Guanidinoacetic Acid With Creatine Compared With Creatine Alone for Tissue Bioenergetics, Hyperhomocysteinemia and Exercise Performance

Guanidinoacetic Acid With Creatine Compared With Creatine Alone for Tissue Bioenergetics, Hyperhomocysteinemia and Exercise Performance: a Randomized Double-blind Superiority Trial

Co-administration of creatine and guanidinoacetic acid (GAA) has been recently put forward as an advanced dietary strategy to optimize tissue bioenergetics. The investigators hypothesized that creatine-GAA mixture would result in more powerful rise in brain and skeletal muscle creatine, as compared to creatine supplementation alone.

Study Overview

• Status: Completed
• Conditions: Energy Metabolism
• Intervention / Treatment: Dietary supplement: GAA-creatine; Dietary supplement: Creatine

Detailed Description

Targeting energy-demanding tissues in health and disease continues to be a challenging task in human nutrition and biomedicine. Impaired bioenergetics accompanies many different conditions, including cardiometabolic diseases, neurodegenerative disorders or high-intensity exercise, with various dietary interventions developed to restore cellular energy. Creatine is recognized as a beneficial and safe energy-boosting agent in both athletic and clinical environments. However, its effectiveness in specific conditions seems to be fairly restrained due to its limits in transportability and performance. Guanidinoacetic acid (GAA), a metabolic precursor of creatine, appears as a novel energy-enhancing supplement, with GAA being superior to creatine in facilitating creatine concentrations in the human brain and skeletal muscle. This perhaps happens due to GAA interaction with cellular transporters previously dismissed as untargetable carriers by other similar therapeutics. On the other hand, GAA loading remains under scrutiny due to its hyperhomocysteinemia-inducing potential, and possible neurotoxic effects. Co-administration of creatine and GAA has been recently proposed as a better strategy comparing to administration of each compound per se.
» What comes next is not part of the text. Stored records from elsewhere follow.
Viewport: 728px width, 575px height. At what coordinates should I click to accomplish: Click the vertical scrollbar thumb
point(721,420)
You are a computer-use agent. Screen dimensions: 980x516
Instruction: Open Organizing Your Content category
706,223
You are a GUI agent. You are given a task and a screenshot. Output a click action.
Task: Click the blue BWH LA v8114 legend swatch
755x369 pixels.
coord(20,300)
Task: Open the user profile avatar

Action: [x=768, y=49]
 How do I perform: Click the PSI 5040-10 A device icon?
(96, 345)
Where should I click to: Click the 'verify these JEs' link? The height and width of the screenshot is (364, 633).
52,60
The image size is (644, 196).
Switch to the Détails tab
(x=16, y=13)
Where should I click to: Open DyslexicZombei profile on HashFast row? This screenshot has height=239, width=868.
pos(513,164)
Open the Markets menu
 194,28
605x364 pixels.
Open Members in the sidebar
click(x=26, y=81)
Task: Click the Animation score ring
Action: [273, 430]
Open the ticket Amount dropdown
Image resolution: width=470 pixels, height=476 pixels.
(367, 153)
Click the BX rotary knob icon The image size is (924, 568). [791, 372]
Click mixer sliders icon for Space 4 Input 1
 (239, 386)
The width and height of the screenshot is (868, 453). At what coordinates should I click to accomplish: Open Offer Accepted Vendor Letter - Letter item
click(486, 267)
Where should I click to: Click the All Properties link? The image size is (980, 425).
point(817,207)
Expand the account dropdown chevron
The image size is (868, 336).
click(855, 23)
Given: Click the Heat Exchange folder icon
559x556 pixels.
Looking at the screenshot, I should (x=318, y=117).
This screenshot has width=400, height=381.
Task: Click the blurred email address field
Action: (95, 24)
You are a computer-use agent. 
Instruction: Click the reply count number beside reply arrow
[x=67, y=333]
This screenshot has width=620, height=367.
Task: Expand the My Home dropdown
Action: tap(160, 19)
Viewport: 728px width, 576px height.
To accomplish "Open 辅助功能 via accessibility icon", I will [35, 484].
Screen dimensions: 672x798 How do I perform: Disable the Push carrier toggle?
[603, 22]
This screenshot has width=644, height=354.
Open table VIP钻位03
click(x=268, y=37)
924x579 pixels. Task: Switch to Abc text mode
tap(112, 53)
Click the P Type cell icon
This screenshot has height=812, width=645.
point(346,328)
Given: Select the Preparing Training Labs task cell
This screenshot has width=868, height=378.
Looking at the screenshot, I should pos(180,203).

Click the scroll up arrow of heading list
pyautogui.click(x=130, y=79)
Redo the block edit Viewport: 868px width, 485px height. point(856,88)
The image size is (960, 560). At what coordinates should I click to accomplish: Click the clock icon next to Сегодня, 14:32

Besides providing a competitive advantage for enhanced levels of tissue creatine, GAA-creatine mixture might also diminish side effects related to isolated GAA administration. However, no human studies so far evaluated the effects of this mixture. In the present study, the investigators compared the impact of 4-week co-administration of GAA and creatine vs. creatine administration alone on serum biomarkers, exercise performance and tissue bioenergetics in healthy young men.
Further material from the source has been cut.